--- Begin Working data ---

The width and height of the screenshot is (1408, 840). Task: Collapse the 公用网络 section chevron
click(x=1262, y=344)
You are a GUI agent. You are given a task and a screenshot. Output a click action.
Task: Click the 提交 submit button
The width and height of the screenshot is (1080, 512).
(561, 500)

--- End Working data ---
--- Begin Working data ---

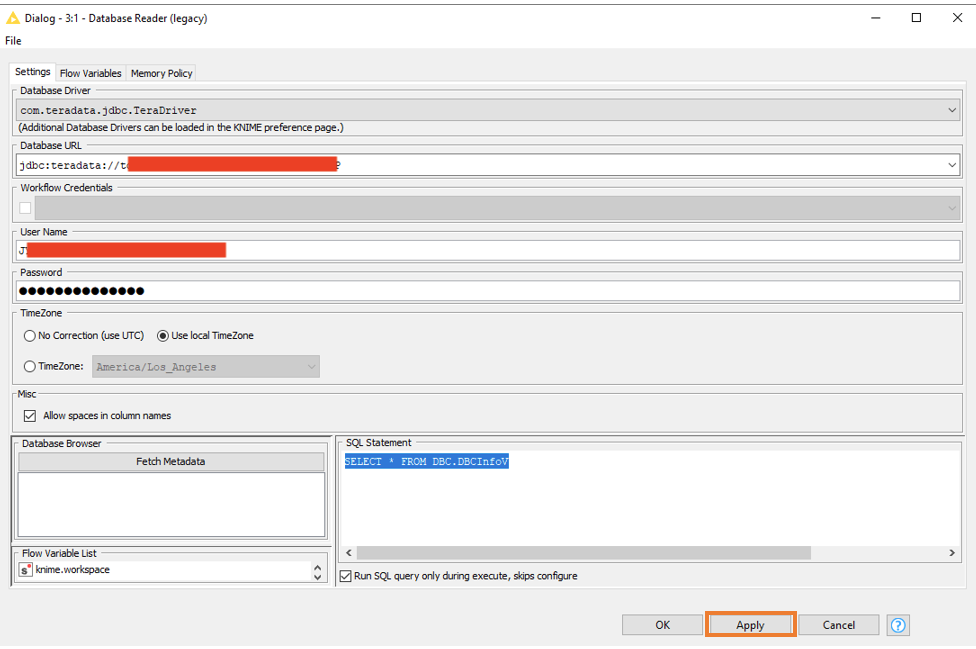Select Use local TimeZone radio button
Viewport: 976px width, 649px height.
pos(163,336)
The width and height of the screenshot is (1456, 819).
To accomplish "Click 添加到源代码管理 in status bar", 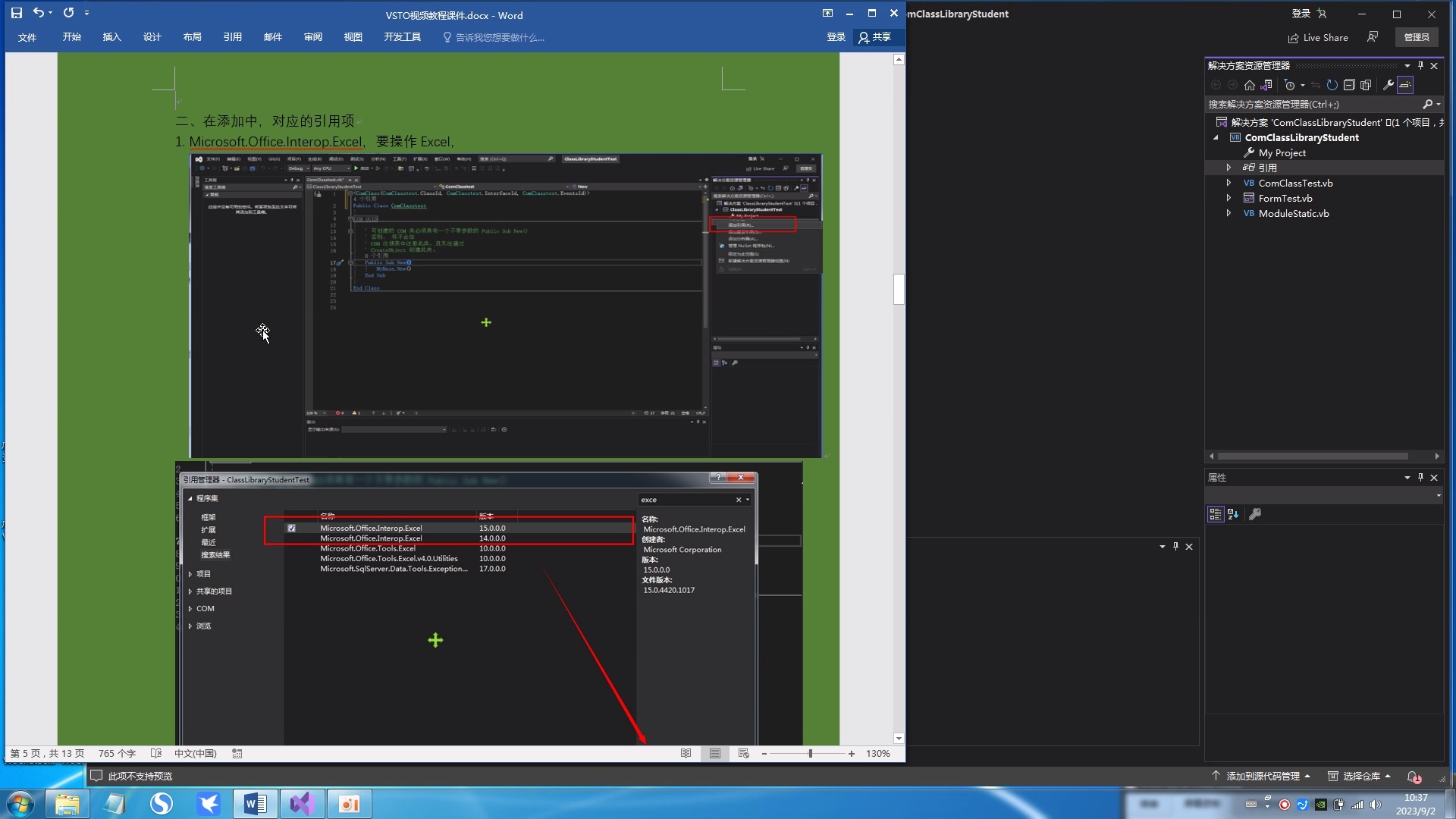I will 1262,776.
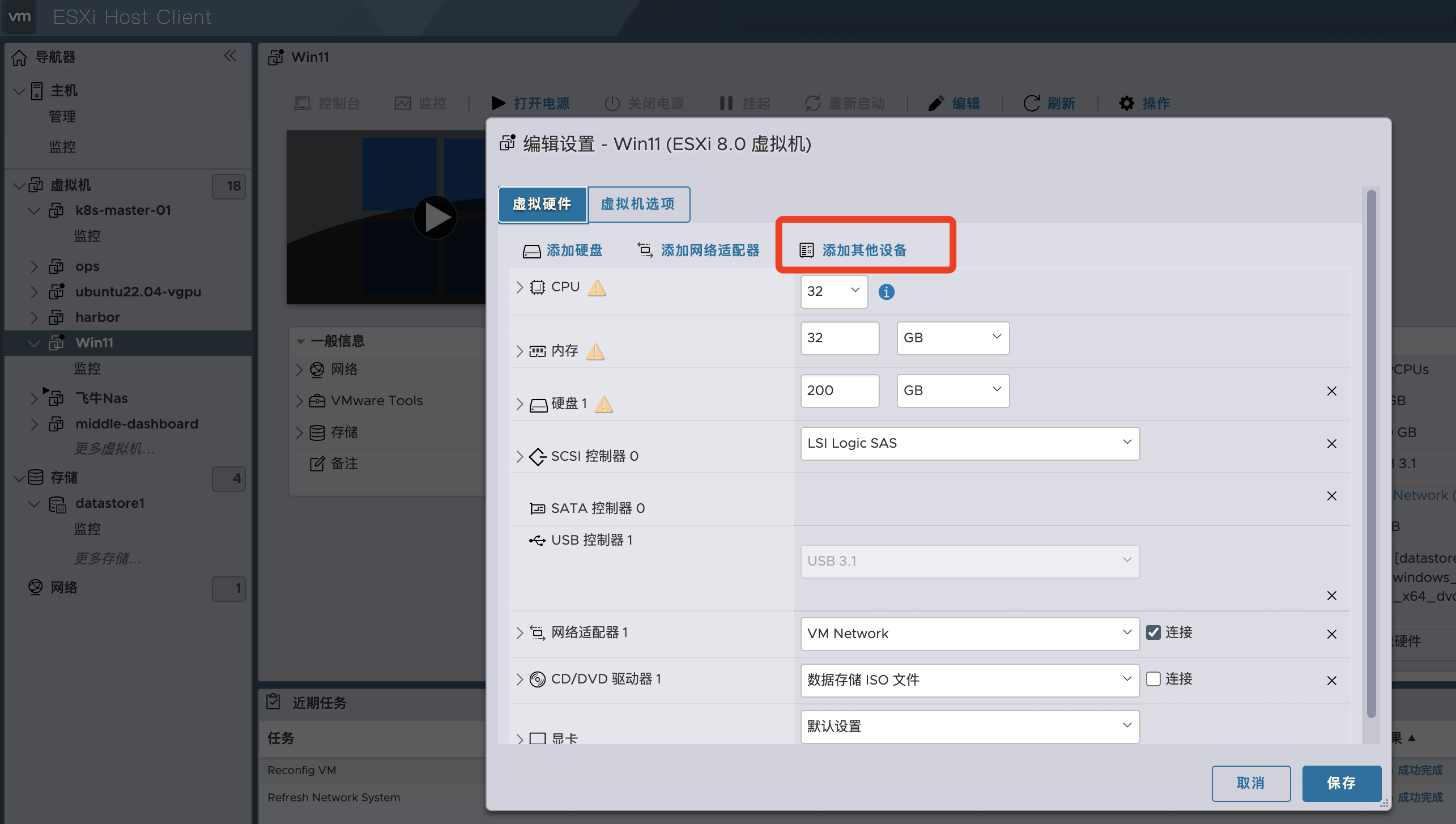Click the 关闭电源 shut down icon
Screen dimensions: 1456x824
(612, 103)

--- End Working data ---

• Goal
Locate every line above that contains the string "height", matching case exactly, and copy each such line in full.

• Result of this task
The width and height of the screenshot is (1408, 840). Task: Collapse the 公用网络 section chevron
The width and height of the screenshot is (1080, 512).
Viewport: 976px width, 649px height.
The width and height of the screenshot is (1456, 819).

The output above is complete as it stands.